I live in a very dusty home with cats that shed and kick up even more dust. My computer is also on the floor, so it just seems like every week I have to clean dust out of my system since it's an older case with open front grills (that just get clogged with dust). I've also had parts burn out from their heat sinks being clogged from dust in years past.

I've done searches online, but a lot of reviews and tech specs don't list dust filters, even if some cases have them. So it's been tricky finding one.


----------



## jasper1605 (Mar 25, 2011)

I believe the antec 1200 has dust filters on the fans.  I'll text my brother and check, but I'm pretty sure it does.

edit: the front and side fans have dust filters on them (i.e. all the intake fans)


----------



## MightyMission (Mar 25, 2011)

the coolermaster mystique 632 does,i cleaned mine just this morning


----------



## Vertrucio (Mar 25, 2011)

To contribute to my own thread, looks like the Cooler Master HAF X has filters on all vents except for one for the bottom power supply. This info was buried in an amazon review of all places. No word on if they're removable, or at least easily accessed. I've found a few cases that do have filters, but they're sitting behind metal grills that you have to unscrew if you want to clean.

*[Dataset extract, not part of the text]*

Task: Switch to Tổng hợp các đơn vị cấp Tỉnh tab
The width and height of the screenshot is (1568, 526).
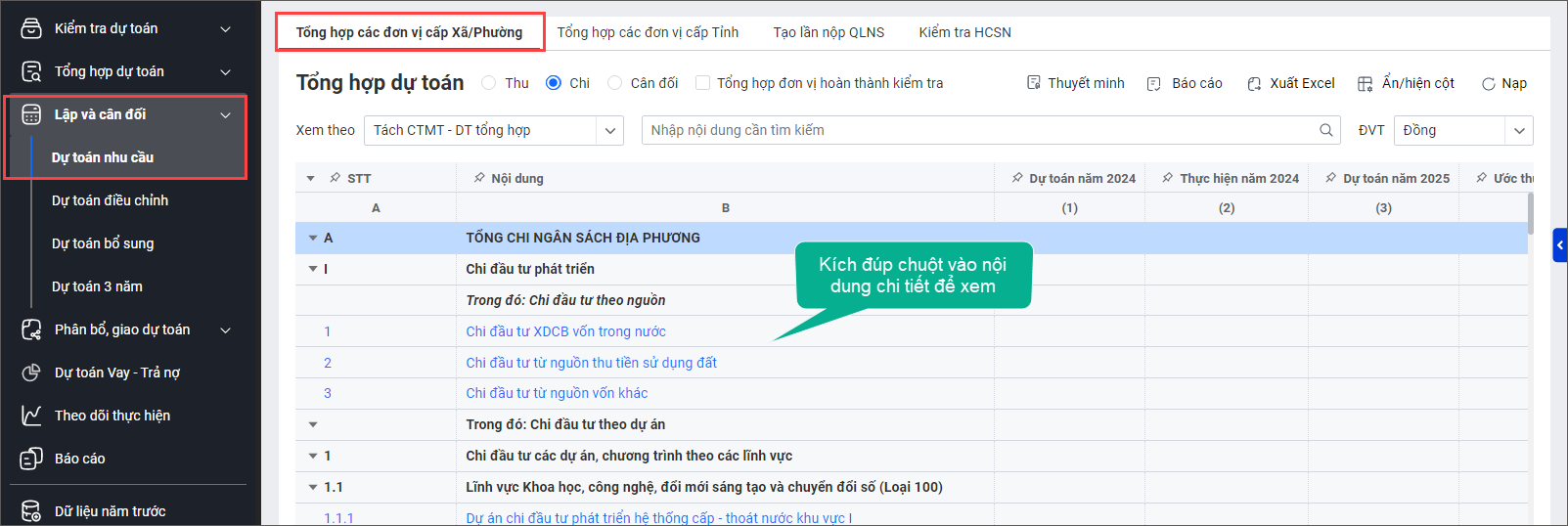Action: (x=648, y=32)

Thanks for the other options listed, please keep the recommendations coming.


----------



## Batou1986 (Mar 25, 2011)

I feel your pain which is why i love my case check out the Antec performance one series 
i have the old p180 and it stays dust free thanks to the easy to get to fan filters.
http://www.redlinepc.net84.net/2010/04/antec-p193-review/


----------



## thebluebumblebee (Mar 25, 2011)

Silverstone Raven 2 Evolution (RV02-E) or the new RV03, but I don't like the air filtering as well.


----------



## DigitalUK (Mar 25, 2011)

Nzxt Phantom


----------



## the54thvoid (Mar 25, 2011)

Silverstone Fortress FT02.  

3 main floor intakes, raised off ground by 1 inch by a unibody framework thing.  
Removable filters.

Maybe more pricy though.

http://www.hardwareheaven.com/revie...ortress-ft02-chassis-review-introduction.html

SILVERSTONE Fortress Series FT02B-W Black Aluminum...


----------



## happita (Mar 25, 2011)

Antec Nine Hundred Two Black is what I have. Both front fans have removable filters so it can very easily be cleaned using a small vacuum. I don't remember if the optional side fan has a filter on it...
edit: actually I just looked at a case review on hardwaresecrets and it in fact does have a dust filter on the side...don't know if it is removable though.
Source: http://www.hardwaresecrets.com/article/696


----------



## cheesy999 (Mar 25, 2011)

just buy some filters if it means that much to you, something like this maybe? Akasa GRM120-30 12cm fan filter | Ebuyer.com


----------



## scaminatrix (Mar 25, 2011)

Another vote for the Raven 2, unsure of the price in US though.


----------



## MightyMission (Mar 25, 2011)

alternative you could nick your mrs/girlfriends pantyhose and cover the fan in an offcut from them


----------



## BraveSoul (Mar 28, 2011)

im really disappointed with the filters that most cases come with and the fact that u have to do this and that to remove them for cleaning, that's why u should take matters in your own hands.  
here are a couple of ideas
this is my favorite result, still using it





case is Antec1200,  filter was bought at local home depot


----------



## cever89 (Mar 31, 2011)

Seems like all the BitFenix cases have filtered fan intakes and all are under $200:

http://www.bitfenix.com

That Colossus is definitely sexy.


----------



## Rowsol (Mar 31, 2011)

BraveSoul said:


> http://img.techpowerup.org/110328/DSC03652 brighter Compact.jpg



Nice.


----------